Supondo que o cinema e as artes não influenciam assim tanto as pessoas, e que a cena da manteiga em "O Último Tango de Paris" não impulsionou a prática de sexo anal, ficamos só com uma história estúpida, vazia e cheia de incongruências. Uma escrita preguiçosa e desinspirada, em que cada conflito é uma preparação para a cena de sexo seguinte, e em que o protagonista é dono do mundo, viaja em colunas de carros para ir a uma festinha em casa da mãe, refugia-se num barco quando acha que a casa está a ser ameaçada e mantém dossiers acerca de todas as gajas com quem privou. Uma história impossível sobre um homem que compra a empresa onde a namorada trabalha, só porque é maluco, e em que lhe enfia dinheiro pela goela abaixo, quer ela queira, quer não. E ela, claro está, não quer.

De tudo o que me irritou nisto das Cinquenta Sombras de $, o pior é a fingida aura de sucesso e de independência da protagonista, sendo que toda a gente a aborda para lhe dizer que o Christian gosta de mandar e que as mulheres lhe sejam submissas, e que ela não é o tipo de mulher que se deixa controlar. Certo. Ela não é o tipo de mulher que se deixa controlar. Quando, nestas quase três horas de dois filmes assistidos, é que a personagem feminina tomou uma iniciativa? Fez uma pergunta pertinente? Tomou uma decisão? Uma mulher que deixa de cumprir compromissos de trabalho por ordem do namorado, que dá dois minutos de luta só para não ser demasiado óbvio que é unidimensional, para depois ceder sempre? Ah, está bem. No fim do primeiro, quando ele a espanca e ela lhe diz que aquilo não é para ela. (Porém, contudo, no seguimento…) De resto, da pouca vida que E.L. James soprou a esta personagem, só lhe resta gaguejar e falar para dentro, por sorte com toda a gente ao redor muito interessada em escutar o que ela tem a dizer. Nunca a expressão “mosquinha morta” se aplicou melhor.

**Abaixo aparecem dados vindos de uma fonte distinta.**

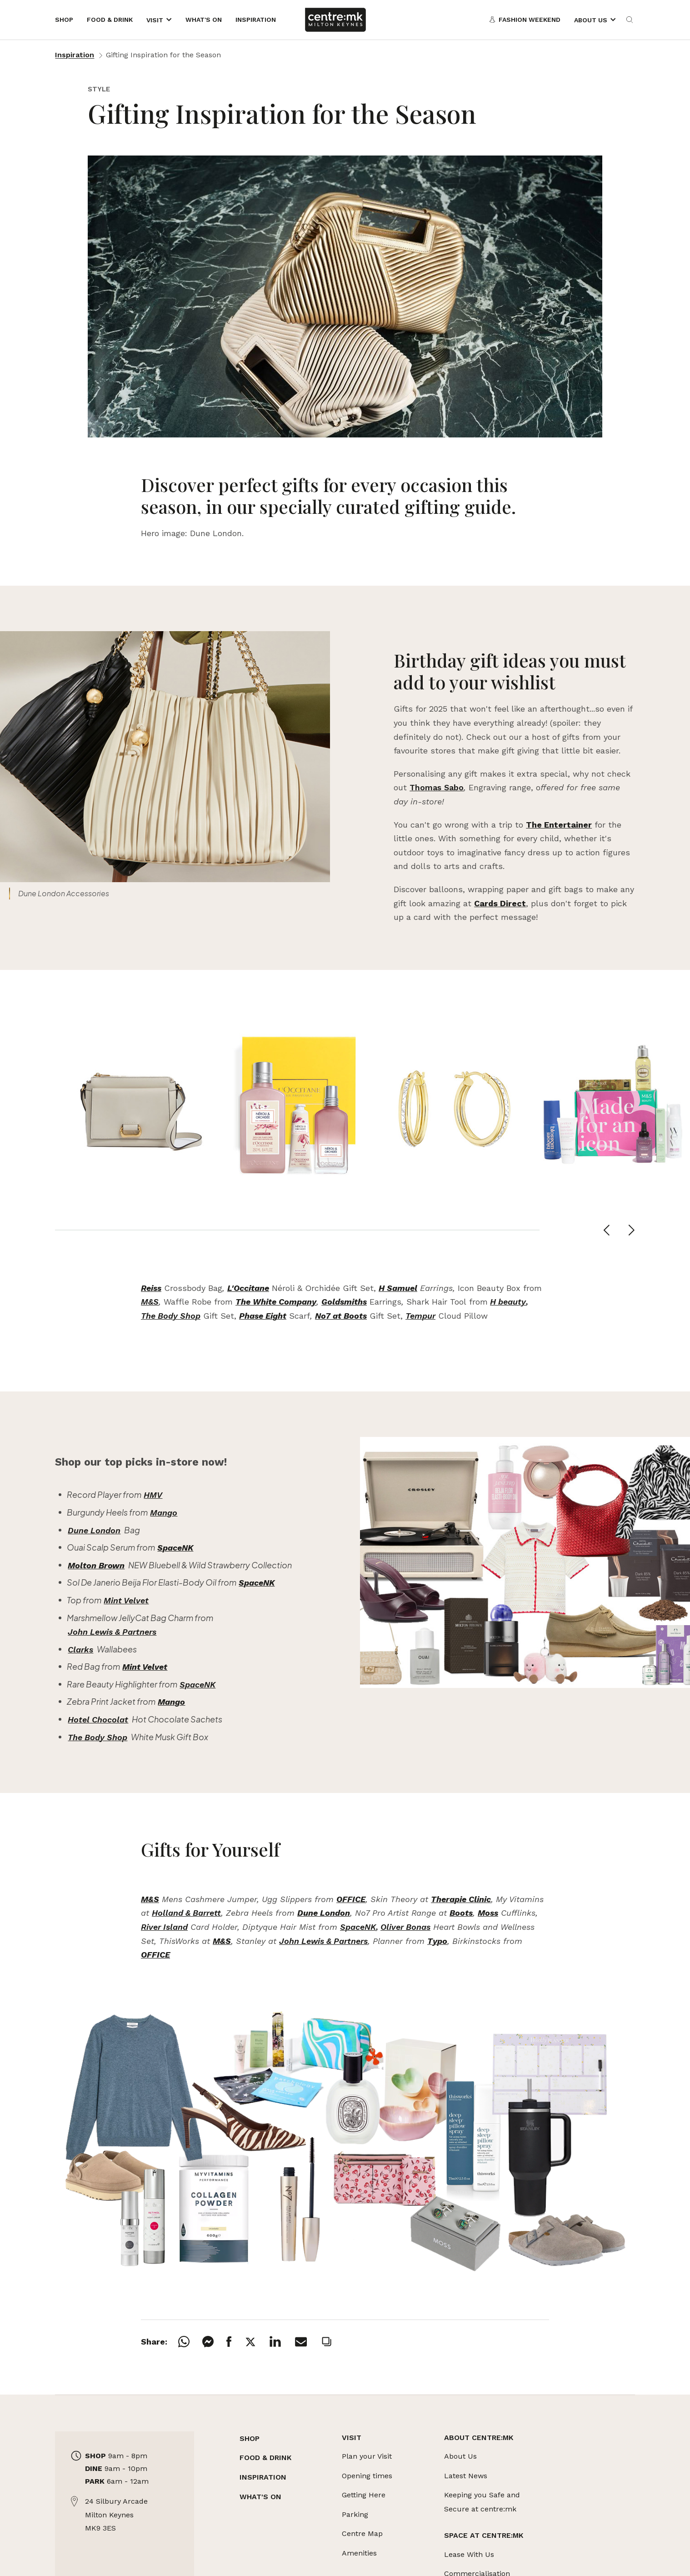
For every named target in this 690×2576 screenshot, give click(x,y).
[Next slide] (631, 1230)
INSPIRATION (263, 2477)
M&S (150, 1301)
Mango (163, 1512)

Por último a questão do ardente, escaldante, alucinante, inigualável sexo entre as personagens principais…

O que vejo é uma história escrita por mulheres e para mulheres, em que o homem cumpre as suas fantasias, certo, mas visualmente o que se vê, o que se ouve, o que se respira são as fantasias de uma mulher. Engraçado que a câmara, como é hábito, esteja focada no corpo feminino, mas é um erro de marketing. O olhar deste lado é de mulheres, pelo que surge assim mais uma coisa para corrigirem. Entendo que depois de um século a explorarem o corpo das mulheres no cinema, a favor dos homens, agora tenham de admitir que as mulheres também têm dinheiro no bolso para gastar, por isso basta mudarem a câmara das pernas da Anastasia para os abdominais do Jamie Dornan, como na cena em que ele está a fazer ginástica em casa, para verem o que são as gajas a gritar mais alto ainda
E em que consistem essas fantasias de mulher que o Mr. Grey cumpre com tanto entusiasmo? São as de um homem que tome iniciativa, que se mexa, que paire acima dela, que lhe dê ordens (geralmente relacionadas com a roupa interior dela, não com a sua carreira), que mostre que a deseja, que se aplique em dar-lhe prazer. Pelo menos pelo filme, não parece que a Steele dê grande retorno ao pobre homem. Uma vez mais, a sua falta de iniciativa a impor-se, e também nunca a vemos empenhada em satisfazê-lo a ele. Neste sentido, não me parece que os casais possam beneficiar muito desta promessa de sexo fantabulástico. Se a mulher não se mexer, e se o homem for como muitos, à espera de ser atendidos, não me parece que as brincadeiras vão muito longe, pelo menos sob o signo das Cinquenta Sombras. Lá está: escrito por mulheres e para mulheres, num universo onírico em que o homem não busca nada e dá tudo, ou, mais perfeito ainda, em que o homem descobre nos gemidos (ainda que de dor) da mulher a sua própria satisfação, e não precisa de mais nada.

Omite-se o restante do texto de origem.